CHAPTER II
Emma had seen the Edwards only one morning at Stanton; they were therefore all but strangers to her; and though her spirits were by no means insensible to the expected joys of the evening, she felt a little uncomfortable in the thought of all that was to precede them. Her conversation with Elizabeth, too, giving her some very unpleasant feelings with respect to her own family, had made her more open to disagreeable impressions from any other cause, and increased her sense of the awkwardness of rushing into intimacy on so slight an acquaintance.
There was nothing in the manner of Mrs and Miss Edwards to give immediate change to these ideas. The mother, though a very friendly woman, had a reserved air, and a great deal of formal civility; and the daughter, a genteel-looking girl of twenty-two, with her hair in papers, seemed very naturally to have caught something of the style of her mother who had brought her up. Emma was soon left to know what they could be, by Elizabeth’s being obliged to hurry away; and some very, very languid remarks on the probable brilliancy of the ball were all that broke at intervals a silence of half an hour before they were joined by the master of the house. Mr Edwards had a much easier and more communicative air than the ladies of the family; he was fresh from the street, and he came ready to tell whatever might interest. After a cordial reception of Emma, he turned to his daughter with:
“Well, Mary, I bring you good news: the Osbornes will certainly be at the ball to-night. Horses for two carriages are ordered from the White Hart to be at Osborne Castle by nine.”
“I am glad of it,” observed Mrs Edwards, “because their coming gives a credit to our assembly. The Osbornes being known to have been at the first ball, will dispose a great many people to attend the second. It is more than they deserve; for, in fact, they add nothing to the pleasure of the evening, they come so late and go so early; but great people have always their charm.”
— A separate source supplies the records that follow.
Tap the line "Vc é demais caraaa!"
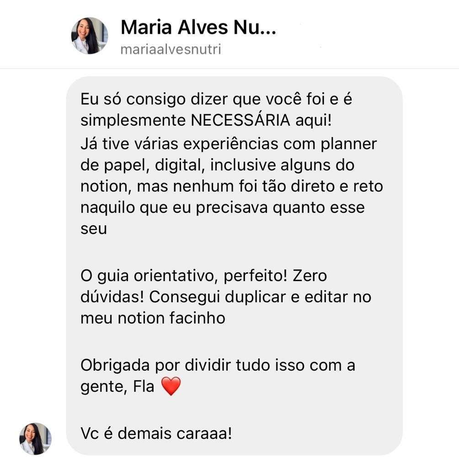 pos(156,433)
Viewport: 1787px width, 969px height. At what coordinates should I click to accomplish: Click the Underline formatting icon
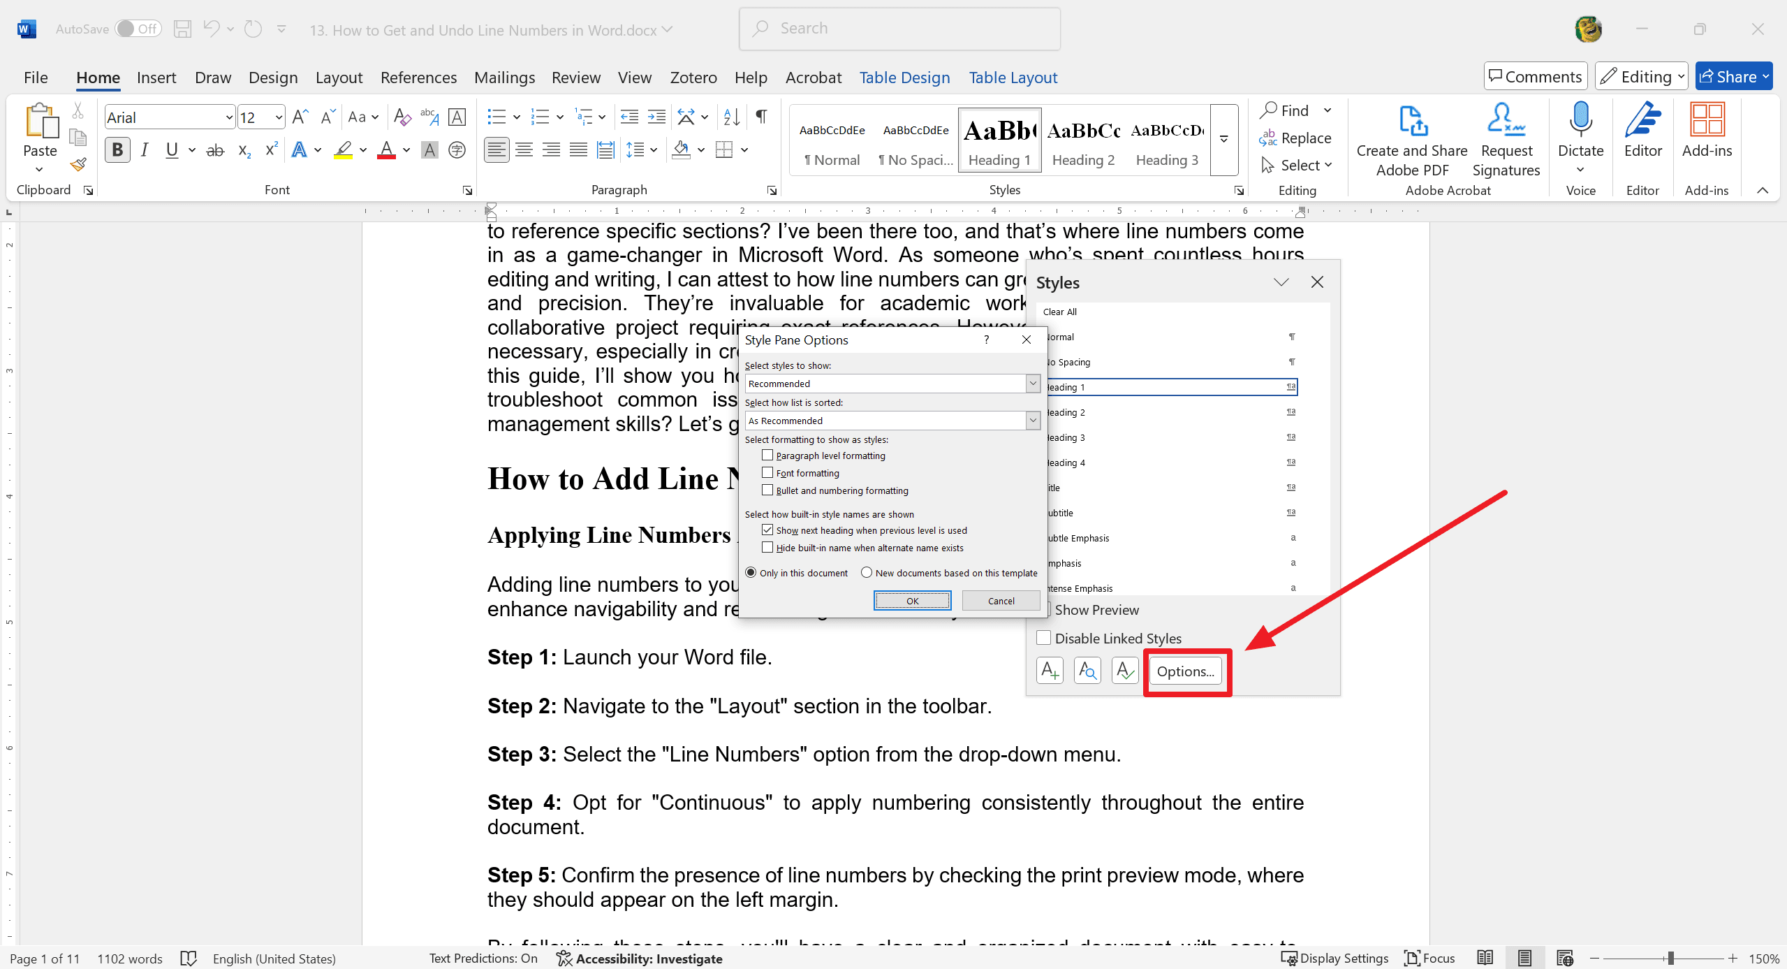coord(170,150)
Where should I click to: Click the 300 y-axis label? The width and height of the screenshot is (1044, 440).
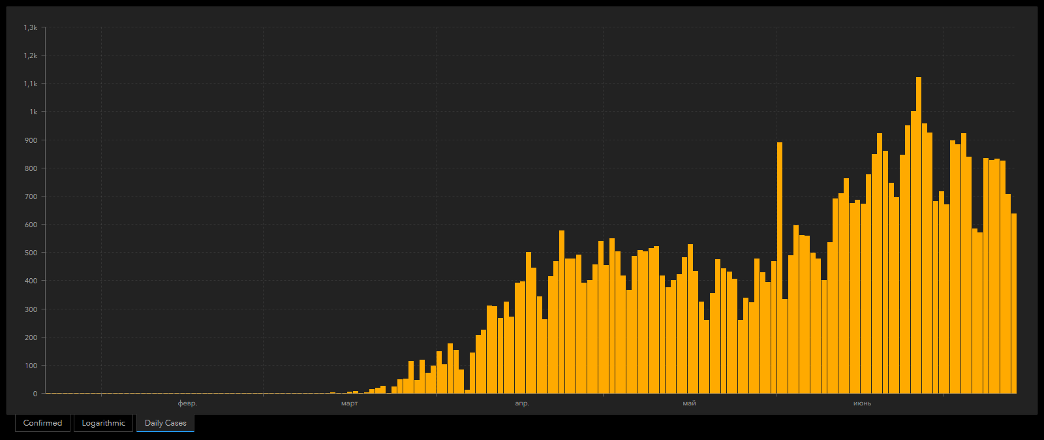pos(31,309)
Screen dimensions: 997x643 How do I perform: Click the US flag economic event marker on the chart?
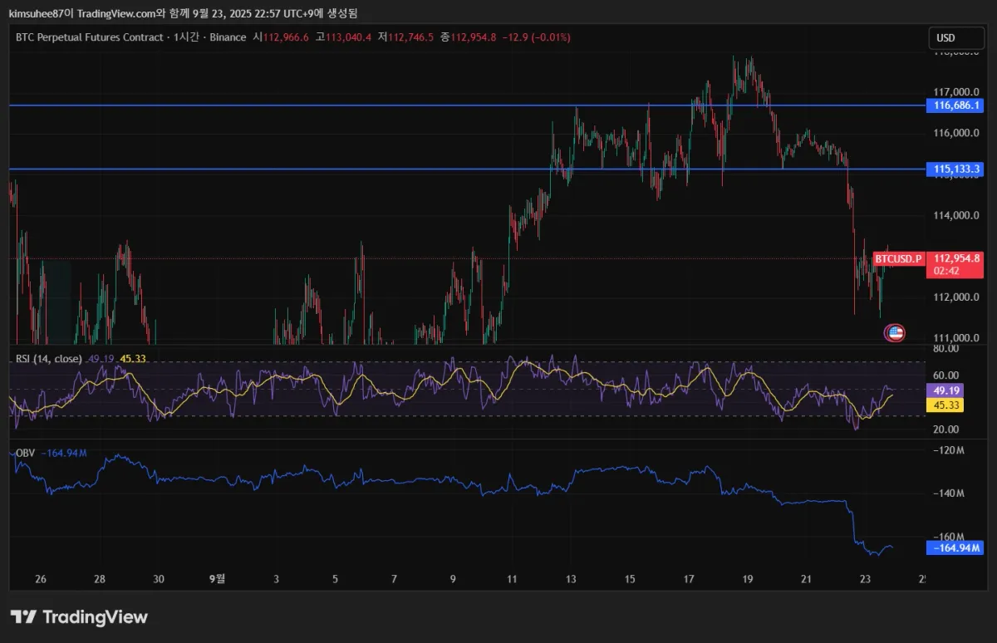click(895, 332)
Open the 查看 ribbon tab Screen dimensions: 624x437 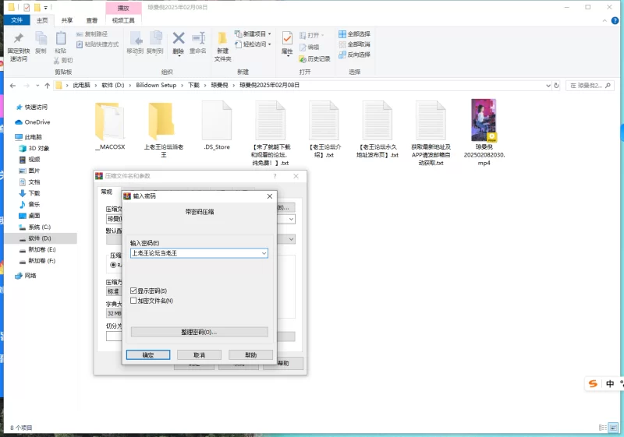point(92,20)
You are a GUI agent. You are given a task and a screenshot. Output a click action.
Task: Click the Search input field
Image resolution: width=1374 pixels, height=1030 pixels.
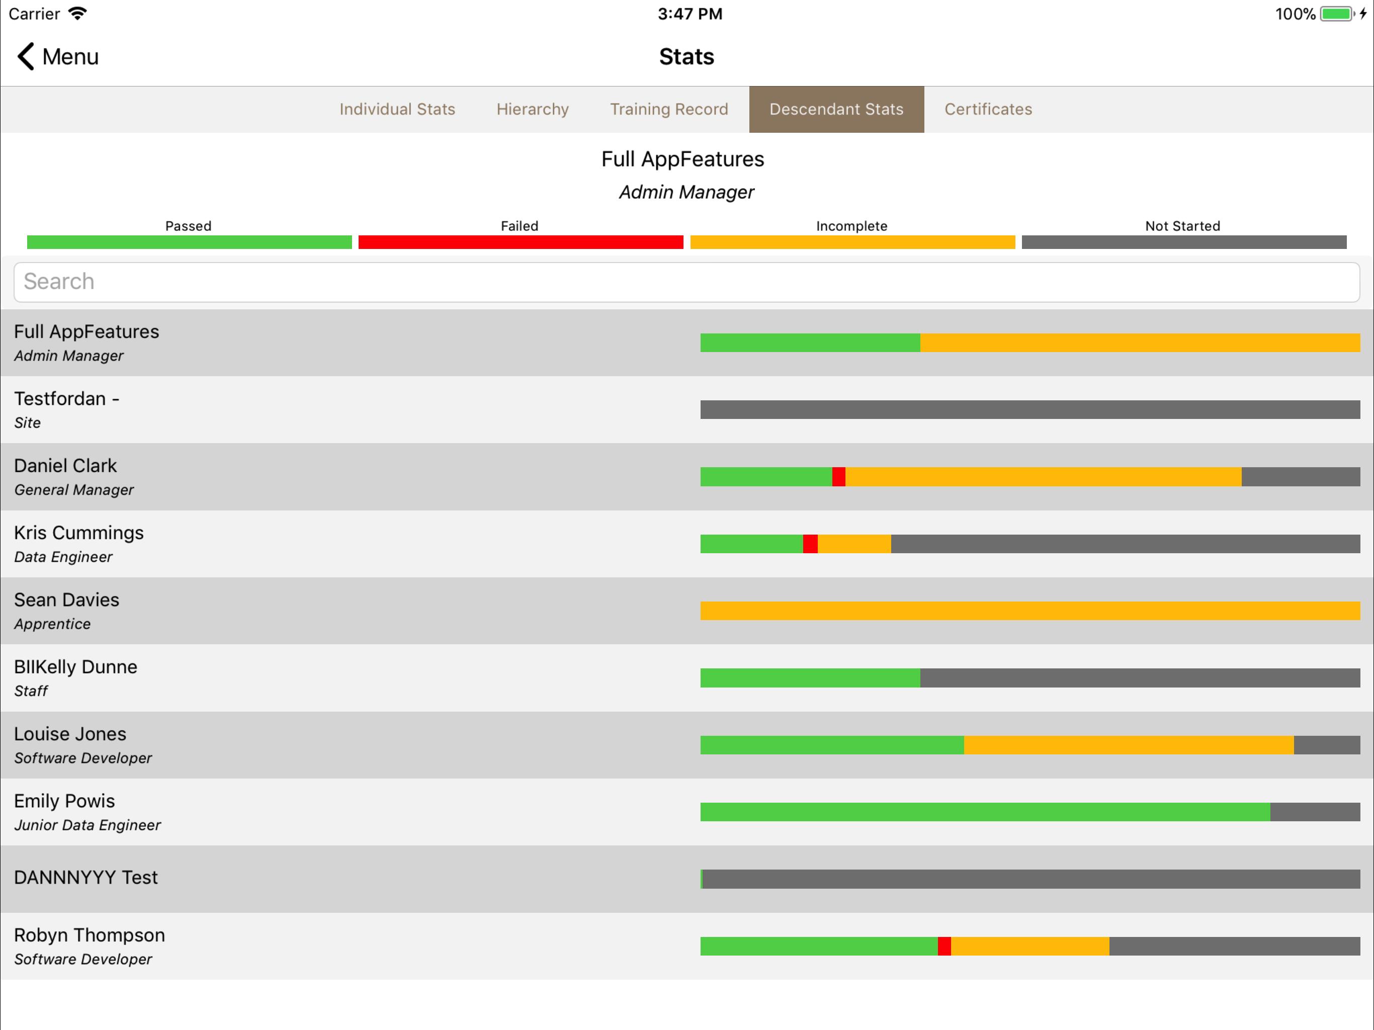tap(687, 282)
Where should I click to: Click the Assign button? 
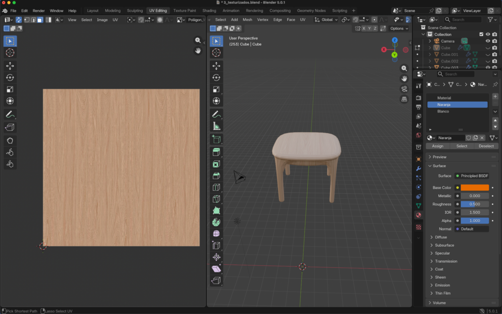(437, 146)
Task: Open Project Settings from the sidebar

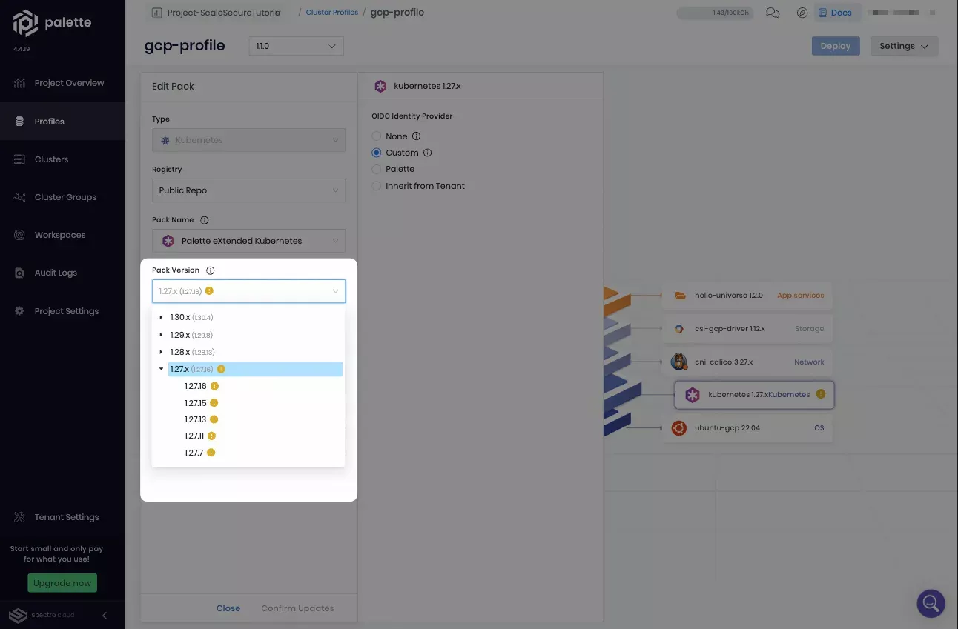Action: pyautogui.click(x=18, y=310)
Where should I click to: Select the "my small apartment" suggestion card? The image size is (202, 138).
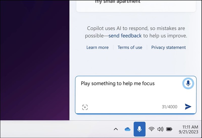[x=136, y=5]
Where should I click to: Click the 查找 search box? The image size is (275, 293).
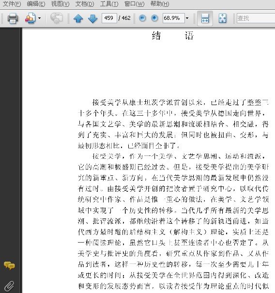coord(256,18)
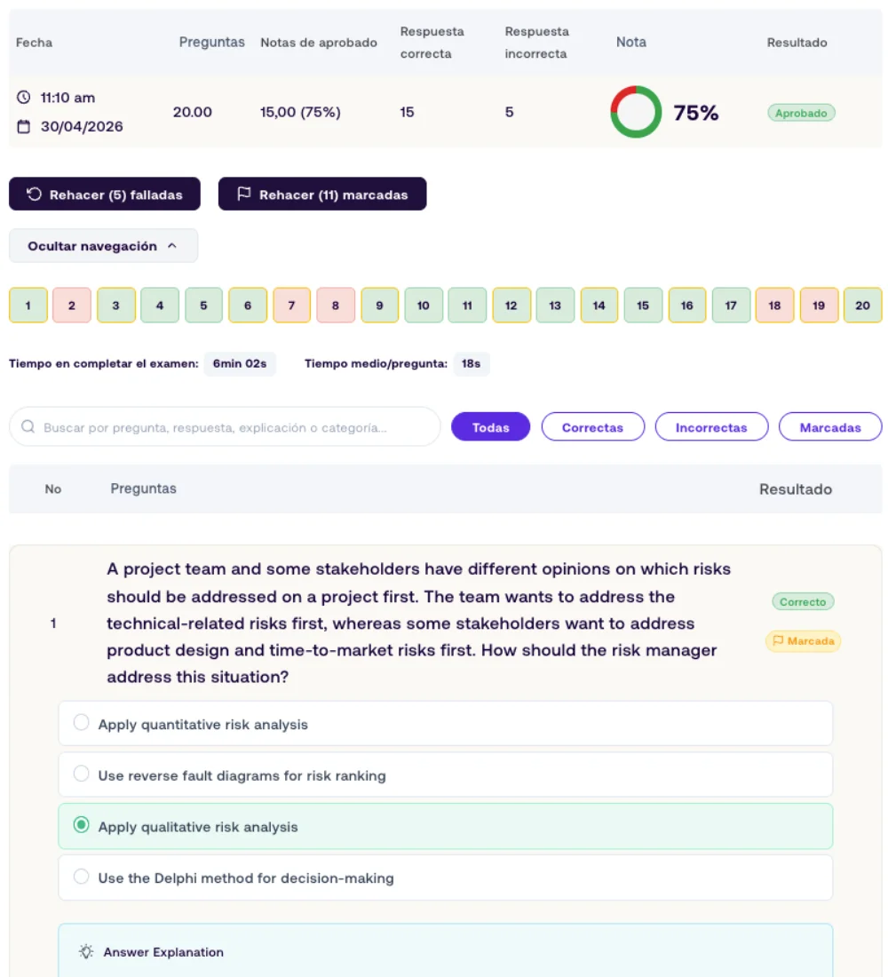Screen dimensions: 888x977
Task: Collapse navigation with Ocultar navegación chevron
Action: pyautogui.click(x=172, y=245)
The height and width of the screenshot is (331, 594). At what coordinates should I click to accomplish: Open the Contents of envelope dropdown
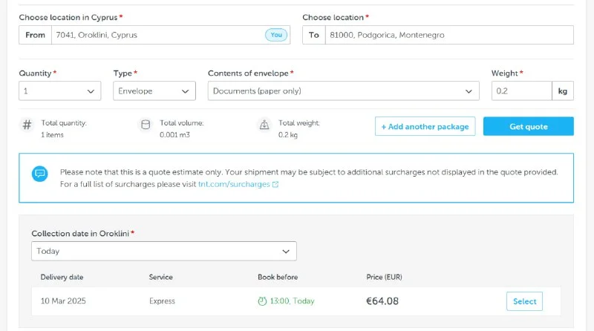(x=343, y=91)
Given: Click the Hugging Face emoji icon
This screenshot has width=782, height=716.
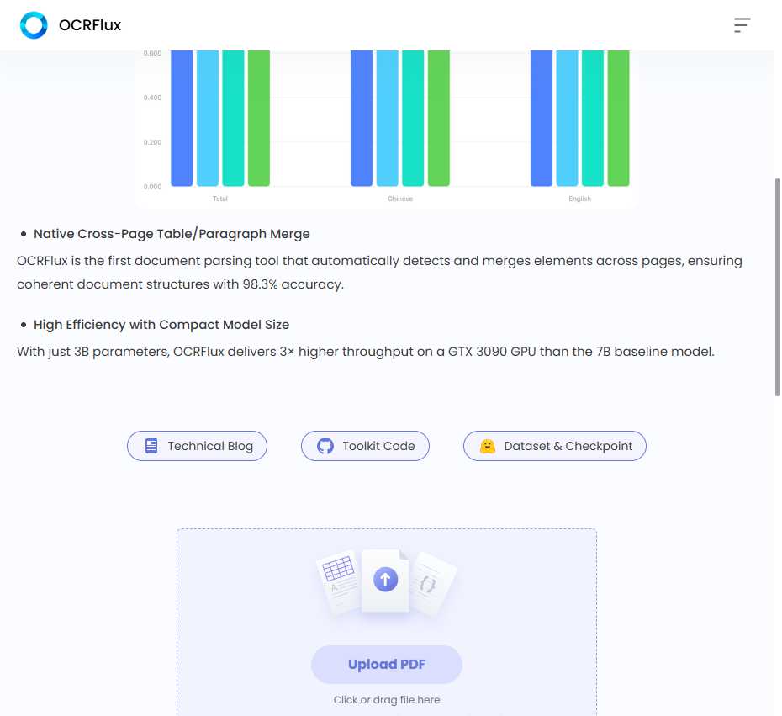Looking at the screenshot, I should pos(488,446).
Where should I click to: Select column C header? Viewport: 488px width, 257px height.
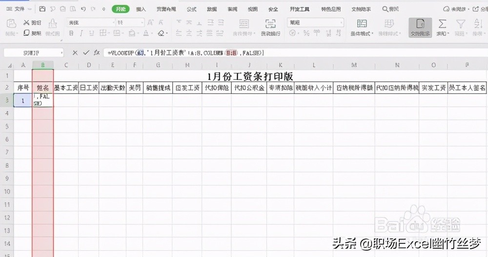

Mr Edwards proceeded to relate many other little articles of news which his morning’s lounge had supplied him with, and they chatted with greater briskness, till Mrs Edwards’ moment for dressing arrived, and the young ladies were carefully recommended to lose no time. Emma was shown to a very comfortable apartment, and as soon as Mrs Edwards’ civilities could leave her to herself, the happy occupation, the first bliss of a ball, began. The girls, dressing in some measure together, grew unavoidably better acquainted. Emma found in Miss Edwards the show of good sense, a modest unpretending mind, and a great wish of obliging; and when they returned to the parlour where Mrs Edwards was sitting, respectably attired in one of the two satin gowns which went through the winter, and a new cap from the milliner’s, they entered it with much easier feelings and more natural smiles than they had taken away. Their dress was now to be examined: Mrs Edwards acknowledged herself too old-fashioned to approve of every modern extravagance, however sanctioned; and though complacently viewing her daughter’s good looks, would give but a qualified admiration; and Mr Edwards, not less satisfied with Mary, paid some compliments of good-humoured gallantry to Emma at her expense. The discussion led to more intimate remarks, and Miss Edwards gently asked Emma if she was not often reckoned very like her youngest brother. Emma thought she could perceive a faint blush accompany the question, and there seemed something still more suspicious in the manner in which Mr Edwards took up the subject.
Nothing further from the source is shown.